Wenn das eigene Team erfolgreich ist, besingen die Sportfans lautstark den Sieg. Im Tierreich dagegen gibt es nur wenige Spezies – etwa bestimmte Grillen oder Pinguine –, die nach einem Erfolg über einen Rivalen ihren Triumph vokal ausdrücken.
Die Verhaltensforscher Ulmar Grafe und Johannes Bitz von der Universität Würzburg haben jetzt bei Studien an der westafrikanischen Elfenbeinküste entdeckt, dass auch die Boubou-Würger (Lanarius aethiopicus) ausgelassen singen, wenn sie einen Gegner aus ihrem Revier vertrieben haben. Das gesamte Sozialverhalten dieser Vögel ist ungewöhnlich: Sie leben monogam und sowohl Männchen als auch Weibchen singen. Häufig kommen so eigentümliche Duette zustande, bei denen jeder Vogel einen bestimmten Part übernimmt.
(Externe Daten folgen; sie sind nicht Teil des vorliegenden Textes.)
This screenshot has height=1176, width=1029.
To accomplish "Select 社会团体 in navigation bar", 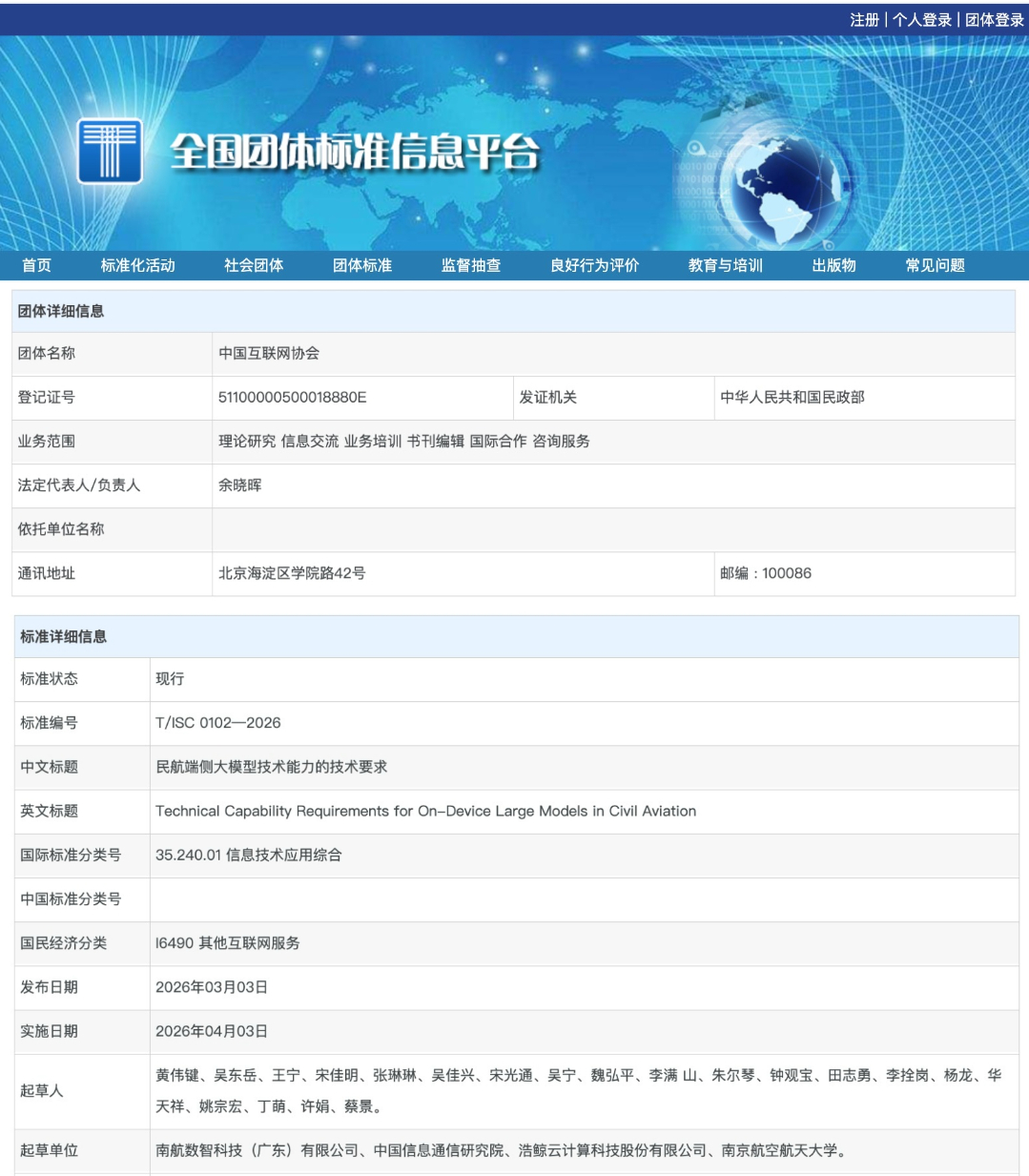I will [254, 265].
Grafe und Bitz stellten fest, dass die Tiere viel lauter und höher sangen, wenn sie aus einem Konflikt mit einem anderen Vogel als Sieger hervorgegangen waren. „Einzigartig ist”, erklärt Grafe, „dass das Vogelpaar den Triumphgesang gemeinsam anstimmt und dass dieses spezielle Duett nur in diesem einen Kontext vorkommt.” Die Jubel-Arien machten auf die Verlierer großen Eindruck: Kurz nach dem Beginn der Gesänge suchten sie das Weite.